Mystery of the Missing Fish Parts: We know, sort of, who built the fish, but we don't know where the fish head, torso and tail have been laid to rest.


Fish Tale Anniversary

Exactly one year ago this week, a GIANT SILVER FISH turned up on the east bank of the SAN LORENZO RIVER just south of the Soquel Bridge. It was 30 feet long, made out of wood--and weighted down with cement. After a year of sleuthing, Nüz has managed to solve the mystery. Or, more accurately speaking, someone involved simply told us what happened.

The reasoning is fuzzy, but reports suggest the idea was spawned by someone upset that somebody else had been digging out the seasonal burm, or sandbank, in the river mouth near the BOARDWALK, thereby prematurely flushing out all the little baby fish into the hostile BAY.

The project began in August of 2003 at three separate sites, where the fish's head, torso and tail were constructed individually. By mid-March 2004, the fish--"a salmon based on a picture of a salmon from a book entitled Salmon from the downtown library" according to our source--was assembled and shipped via U-HAUL to the ROYAL TAJ parking lot, where it was dragged over the curb and down the bank into the water.

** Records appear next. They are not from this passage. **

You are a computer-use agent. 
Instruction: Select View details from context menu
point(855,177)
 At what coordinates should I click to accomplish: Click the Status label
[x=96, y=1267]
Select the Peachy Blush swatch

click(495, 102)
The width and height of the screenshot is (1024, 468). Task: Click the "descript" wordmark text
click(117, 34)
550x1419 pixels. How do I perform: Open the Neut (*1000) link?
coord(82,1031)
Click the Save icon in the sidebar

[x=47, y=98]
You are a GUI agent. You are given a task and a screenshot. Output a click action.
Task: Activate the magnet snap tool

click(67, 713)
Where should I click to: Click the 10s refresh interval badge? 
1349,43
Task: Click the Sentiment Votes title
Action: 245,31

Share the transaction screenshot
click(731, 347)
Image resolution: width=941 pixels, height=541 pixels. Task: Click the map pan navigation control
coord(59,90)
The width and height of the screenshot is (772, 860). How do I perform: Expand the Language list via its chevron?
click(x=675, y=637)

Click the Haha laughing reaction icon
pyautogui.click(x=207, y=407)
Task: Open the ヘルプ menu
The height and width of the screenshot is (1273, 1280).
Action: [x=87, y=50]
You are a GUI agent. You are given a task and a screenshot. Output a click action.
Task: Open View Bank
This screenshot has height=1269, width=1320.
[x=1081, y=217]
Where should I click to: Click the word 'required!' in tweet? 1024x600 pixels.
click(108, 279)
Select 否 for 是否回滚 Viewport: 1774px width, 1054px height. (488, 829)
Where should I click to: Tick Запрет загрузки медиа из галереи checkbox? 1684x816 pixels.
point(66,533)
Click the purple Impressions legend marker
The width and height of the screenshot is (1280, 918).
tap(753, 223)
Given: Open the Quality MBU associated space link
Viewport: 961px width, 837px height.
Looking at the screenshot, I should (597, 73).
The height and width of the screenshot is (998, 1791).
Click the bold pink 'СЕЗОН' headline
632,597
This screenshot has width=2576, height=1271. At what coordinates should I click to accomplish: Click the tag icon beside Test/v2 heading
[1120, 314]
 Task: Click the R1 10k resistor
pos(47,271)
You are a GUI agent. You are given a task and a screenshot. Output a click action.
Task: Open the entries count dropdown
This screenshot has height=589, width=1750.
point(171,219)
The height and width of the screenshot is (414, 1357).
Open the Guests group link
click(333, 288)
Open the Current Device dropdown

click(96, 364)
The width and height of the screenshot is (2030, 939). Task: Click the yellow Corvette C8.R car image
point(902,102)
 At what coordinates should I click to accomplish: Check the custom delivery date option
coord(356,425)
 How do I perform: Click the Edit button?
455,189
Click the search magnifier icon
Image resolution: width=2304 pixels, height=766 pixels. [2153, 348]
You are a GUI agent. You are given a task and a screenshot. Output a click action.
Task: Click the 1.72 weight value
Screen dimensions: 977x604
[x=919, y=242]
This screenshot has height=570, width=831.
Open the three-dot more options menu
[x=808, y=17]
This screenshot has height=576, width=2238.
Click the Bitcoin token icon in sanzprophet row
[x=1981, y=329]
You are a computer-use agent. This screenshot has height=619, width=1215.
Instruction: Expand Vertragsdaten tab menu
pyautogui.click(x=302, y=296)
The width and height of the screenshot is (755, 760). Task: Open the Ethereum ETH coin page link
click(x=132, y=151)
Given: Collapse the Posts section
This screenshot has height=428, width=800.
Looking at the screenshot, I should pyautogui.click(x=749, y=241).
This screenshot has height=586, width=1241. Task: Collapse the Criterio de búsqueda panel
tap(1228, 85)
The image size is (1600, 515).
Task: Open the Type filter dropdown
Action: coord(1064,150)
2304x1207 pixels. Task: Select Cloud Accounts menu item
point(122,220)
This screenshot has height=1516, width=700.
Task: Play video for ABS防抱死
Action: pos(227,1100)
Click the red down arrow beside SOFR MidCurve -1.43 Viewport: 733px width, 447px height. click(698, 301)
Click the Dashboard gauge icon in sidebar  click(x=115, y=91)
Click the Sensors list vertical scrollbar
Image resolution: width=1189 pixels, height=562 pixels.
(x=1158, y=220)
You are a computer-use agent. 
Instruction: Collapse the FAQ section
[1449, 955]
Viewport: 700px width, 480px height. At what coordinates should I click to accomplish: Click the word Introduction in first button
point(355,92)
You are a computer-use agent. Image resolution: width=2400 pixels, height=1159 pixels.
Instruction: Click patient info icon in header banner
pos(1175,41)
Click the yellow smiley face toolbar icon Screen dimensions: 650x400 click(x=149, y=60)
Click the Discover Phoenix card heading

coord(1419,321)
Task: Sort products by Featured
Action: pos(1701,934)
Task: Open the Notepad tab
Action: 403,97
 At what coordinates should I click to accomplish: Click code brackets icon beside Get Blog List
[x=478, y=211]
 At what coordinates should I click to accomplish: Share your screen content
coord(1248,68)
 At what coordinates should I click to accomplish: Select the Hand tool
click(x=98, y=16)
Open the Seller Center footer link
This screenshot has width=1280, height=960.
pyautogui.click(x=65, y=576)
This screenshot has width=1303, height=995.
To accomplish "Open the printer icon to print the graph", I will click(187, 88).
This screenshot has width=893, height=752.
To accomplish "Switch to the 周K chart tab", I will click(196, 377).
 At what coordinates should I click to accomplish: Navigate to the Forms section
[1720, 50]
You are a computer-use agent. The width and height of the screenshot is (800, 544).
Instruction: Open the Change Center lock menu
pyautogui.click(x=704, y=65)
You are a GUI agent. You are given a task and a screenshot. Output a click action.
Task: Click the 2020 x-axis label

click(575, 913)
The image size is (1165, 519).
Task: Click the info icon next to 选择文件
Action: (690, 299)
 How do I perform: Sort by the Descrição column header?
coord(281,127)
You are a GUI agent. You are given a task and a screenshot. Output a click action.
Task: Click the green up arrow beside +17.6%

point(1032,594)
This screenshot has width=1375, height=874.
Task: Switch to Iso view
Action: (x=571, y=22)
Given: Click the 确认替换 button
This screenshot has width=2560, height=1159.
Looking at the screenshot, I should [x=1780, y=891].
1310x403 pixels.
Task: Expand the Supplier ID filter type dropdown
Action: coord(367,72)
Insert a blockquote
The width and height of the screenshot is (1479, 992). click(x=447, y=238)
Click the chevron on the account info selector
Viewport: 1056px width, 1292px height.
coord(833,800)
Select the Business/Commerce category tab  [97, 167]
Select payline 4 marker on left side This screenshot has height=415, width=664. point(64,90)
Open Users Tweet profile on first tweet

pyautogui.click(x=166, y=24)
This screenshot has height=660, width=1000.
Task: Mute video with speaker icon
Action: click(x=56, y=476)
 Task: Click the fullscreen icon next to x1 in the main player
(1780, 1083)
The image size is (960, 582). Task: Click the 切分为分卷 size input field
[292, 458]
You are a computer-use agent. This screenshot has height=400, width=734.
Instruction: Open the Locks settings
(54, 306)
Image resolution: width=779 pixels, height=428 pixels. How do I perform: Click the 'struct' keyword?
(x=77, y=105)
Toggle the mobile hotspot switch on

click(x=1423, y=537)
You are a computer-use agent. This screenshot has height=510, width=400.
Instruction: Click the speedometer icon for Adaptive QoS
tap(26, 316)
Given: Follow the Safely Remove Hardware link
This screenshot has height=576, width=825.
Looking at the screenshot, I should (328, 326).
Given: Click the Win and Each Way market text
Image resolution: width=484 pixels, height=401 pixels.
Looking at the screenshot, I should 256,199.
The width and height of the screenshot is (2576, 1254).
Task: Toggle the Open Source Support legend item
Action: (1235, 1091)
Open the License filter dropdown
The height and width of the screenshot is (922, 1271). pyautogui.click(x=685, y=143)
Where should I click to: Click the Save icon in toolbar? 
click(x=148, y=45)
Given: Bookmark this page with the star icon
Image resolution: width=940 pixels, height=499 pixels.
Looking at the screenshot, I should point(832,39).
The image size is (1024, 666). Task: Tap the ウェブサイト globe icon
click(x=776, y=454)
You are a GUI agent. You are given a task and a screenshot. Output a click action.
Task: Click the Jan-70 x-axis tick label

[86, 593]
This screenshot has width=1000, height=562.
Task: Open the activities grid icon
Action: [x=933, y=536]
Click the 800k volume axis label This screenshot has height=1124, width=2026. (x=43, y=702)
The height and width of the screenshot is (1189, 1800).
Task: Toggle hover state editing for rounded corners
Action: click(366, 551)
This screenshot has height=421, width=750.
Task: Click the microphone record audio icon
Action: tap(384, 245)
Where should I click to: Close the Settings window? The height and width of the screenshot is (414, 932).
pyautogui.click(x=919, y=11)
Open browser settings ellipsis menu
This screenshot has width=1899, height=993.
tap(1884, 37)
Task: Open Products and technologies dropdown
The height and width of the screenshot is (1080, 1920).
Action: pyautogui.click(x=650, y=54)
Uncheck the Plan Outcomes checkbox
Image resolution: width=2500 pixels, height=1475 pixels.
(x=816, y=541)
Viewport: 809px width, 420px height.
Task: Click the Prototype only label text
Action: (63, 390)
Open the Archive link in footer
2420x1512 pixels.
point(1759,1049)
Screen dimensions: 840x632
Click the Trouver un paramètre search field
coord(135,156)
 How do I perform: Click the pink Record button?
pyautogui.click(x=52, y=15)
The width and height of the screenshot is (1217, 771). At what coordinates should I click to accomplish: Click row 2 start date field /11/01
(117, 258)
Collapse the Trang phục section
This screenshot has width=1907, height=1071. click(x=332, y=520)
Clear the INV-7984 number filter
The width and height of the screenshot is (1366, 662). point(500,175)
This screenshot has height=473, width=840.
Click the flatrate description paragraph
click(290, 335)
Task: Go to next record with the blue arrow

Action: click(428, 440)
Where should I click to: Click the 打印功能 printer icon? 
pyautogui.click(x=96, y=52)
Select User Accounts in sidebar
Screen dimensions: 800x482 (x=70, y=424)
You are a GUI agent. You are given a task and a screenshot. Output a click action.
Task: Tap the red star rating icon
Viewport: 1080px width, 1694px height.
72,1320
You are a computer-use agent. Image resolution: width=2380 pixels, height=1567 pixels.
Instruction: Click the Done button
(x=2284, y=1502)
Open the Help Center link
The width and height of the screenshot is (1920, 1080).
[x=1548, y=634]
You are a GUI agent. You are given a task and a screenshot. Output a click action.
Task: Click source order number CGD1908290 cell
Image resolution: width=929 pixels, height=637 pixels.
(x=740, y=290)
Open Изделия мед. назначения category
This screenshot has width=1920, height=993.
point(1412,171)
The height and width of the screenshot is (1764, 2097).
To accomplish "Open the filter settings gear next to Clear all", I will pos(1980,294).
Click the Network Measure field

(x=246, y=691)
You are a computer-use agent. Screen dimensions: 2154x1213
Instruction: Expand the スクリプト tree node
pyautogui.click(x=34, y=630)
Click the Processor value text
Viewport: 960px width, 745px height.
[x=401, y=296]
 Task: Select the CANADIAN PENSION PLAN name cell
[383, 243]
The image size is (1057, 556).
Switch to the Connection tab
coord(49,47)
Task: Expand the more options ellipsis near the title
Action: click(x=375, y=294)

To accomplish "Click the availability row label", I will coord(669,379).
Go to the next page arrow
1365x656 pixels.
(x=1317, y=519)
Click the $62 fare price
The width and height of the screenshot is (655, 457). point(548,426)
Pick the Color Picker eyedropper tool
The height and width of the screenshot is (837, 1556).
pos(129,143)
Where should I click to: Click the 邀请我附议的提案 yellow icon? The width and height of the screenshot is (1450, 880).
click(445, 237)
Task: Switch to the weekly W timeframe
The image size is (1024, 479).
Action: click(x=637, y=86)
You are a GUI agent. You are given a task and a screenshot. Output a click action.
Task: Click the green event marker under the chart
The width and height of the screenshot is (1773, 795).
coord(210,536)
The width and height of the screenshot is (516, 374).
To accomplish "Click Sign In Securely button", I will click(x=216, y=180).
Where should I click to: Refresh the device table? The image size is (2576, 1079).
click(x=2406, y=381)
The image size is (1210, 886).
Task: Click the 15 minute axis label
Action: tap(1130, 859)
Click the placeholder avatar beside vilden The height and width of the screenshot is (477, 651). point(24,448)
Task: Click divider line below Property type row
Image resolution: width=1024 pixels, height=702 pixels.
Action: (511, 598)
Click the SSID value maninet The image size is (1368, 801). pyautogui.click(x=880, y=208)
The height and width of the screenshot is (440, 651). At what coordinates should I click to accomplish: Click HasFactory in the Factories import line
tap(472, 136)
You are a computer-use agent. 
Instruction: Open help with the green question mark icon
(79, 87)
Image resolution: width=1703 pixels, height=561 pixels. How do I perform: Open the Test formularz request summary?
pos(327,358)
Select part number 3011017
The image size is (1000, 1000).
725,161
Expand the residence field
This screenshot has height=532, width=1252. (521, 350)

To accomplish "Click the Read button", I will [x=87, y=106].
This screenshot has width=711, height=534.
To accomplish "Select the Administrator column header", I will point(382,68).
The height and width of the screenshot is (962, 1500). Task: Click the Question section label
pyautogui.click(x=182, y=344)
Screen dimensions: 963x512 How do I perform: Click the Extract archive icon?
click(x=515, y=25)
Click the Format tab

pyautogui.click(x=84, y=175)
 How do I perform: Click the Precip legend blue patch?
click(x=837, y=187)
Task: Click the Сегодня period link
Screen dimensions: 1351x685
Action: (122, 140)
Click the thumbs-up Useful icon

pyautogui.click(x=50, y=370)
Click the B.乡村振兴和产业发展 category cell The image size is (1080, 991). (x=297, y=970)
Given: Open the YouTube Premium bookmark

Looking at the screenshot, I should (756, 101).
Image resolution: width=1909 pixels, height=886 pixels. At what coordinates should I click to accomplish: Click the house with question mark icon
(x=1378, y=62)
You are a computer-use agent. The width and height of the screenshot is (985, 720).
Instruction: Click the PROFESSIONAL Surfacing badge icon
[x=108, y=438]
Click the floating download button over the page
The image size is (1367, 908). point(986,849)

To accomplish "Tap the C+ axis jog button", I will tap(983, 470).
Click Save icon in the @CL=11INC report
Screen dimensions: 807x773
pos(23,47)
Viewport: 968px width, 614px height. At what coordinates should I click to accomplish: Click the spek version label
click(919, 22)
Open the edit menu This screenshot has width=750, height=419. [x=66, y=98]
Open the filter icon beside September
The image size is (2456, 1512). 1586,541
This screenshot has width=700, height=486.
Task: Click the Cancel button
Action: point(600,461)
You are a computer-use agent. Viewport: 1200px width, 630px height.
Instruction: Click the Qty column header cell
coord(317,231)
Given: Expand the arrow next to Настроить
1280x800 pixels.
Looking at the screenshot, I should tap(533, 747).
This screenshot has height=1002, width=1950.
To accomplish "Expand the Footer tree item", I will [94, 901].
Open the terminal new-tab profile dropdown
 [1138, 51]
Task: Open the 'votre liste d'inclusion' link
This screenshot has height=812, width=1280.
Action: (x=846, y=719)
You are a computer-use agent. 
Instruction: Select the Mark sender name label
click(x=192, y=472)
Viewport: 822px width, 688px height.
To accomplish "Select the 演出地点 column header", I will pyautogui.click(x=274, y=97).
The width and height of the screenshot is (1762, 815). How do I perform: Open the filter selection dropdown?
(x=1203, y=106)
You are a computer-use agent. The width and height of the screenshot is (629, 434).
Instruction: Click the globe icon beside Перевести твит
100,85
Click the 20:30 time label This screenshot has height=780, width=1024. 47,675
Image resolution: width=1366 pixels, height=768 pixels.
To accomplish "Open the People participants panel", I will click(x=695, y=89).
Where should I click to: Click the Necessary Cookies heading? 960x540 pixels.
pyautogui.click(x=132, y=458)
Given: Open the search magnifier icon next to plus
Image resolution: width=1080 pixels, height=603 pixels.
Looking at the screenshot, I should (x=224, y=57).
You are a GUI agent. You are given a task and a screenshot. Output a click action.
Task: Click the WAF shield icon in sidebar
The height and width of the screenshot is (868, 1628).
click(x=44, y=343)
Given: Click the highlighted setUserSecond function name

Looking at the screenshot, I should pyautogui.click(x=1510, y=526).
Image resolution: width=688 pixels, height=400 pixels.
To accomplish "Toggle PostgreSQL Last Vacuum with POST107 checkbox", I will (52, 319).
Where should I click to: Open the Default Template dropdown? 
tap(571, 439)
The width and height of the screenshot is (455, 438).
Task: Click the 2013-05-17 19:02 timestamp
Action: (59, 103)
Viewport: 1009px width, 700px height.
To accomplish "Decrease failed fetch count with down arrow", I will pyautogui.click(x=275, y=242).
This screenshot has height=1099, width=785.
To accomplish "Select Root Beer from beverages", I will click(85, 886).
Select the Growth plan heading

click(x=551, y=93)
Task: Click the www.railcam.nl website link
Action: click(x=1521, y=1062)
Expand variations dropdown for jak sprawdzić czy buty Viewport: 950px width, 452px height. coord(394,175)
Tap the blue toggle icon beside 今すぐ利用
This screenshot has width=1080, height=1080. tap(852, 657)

To prevent the fish from swimming away, its torso was then filled with sacks of concrete.

Within a few days, the fish was deconstructed and removed from the river. With city officials claiming no knowledge of the fish's current whereabouts, Nüz is left with another unsolved mystery: Where is it now? Give us another year and hopefully we'll get back to you.

What Can Brown Do For You?

The hunt is on out in HOLLISTER, and it's not an early EASTER thing. Dubbed "The Great Colorectal Cancer Hunt of San Benito County," a drive to suss out colon cancer from every last resident in and around Hollister is under way.

Part public health effort, part publicity stunt, the hunt is backed by two foundations, STRIDES OF LIFE and THE GARD FOUNDATION, both of which were founded in memory of victims of colon cancer, and by a company called EXACT SCIENCES, which has invented a noninvasive colon cancer screening process called PREGEN-PLUS. The company's strategic accounts director MELISSA WOOD, a.k.a. "The Poop Lady," who lives right here in Aptos, says the new method will save lives by detecting the cancerous polyps--which Wood says exhibit few, if any symptoms--before the cancer spreads in people who avoid colonoscopies for a very simple reason: they don't want a camera up their butt.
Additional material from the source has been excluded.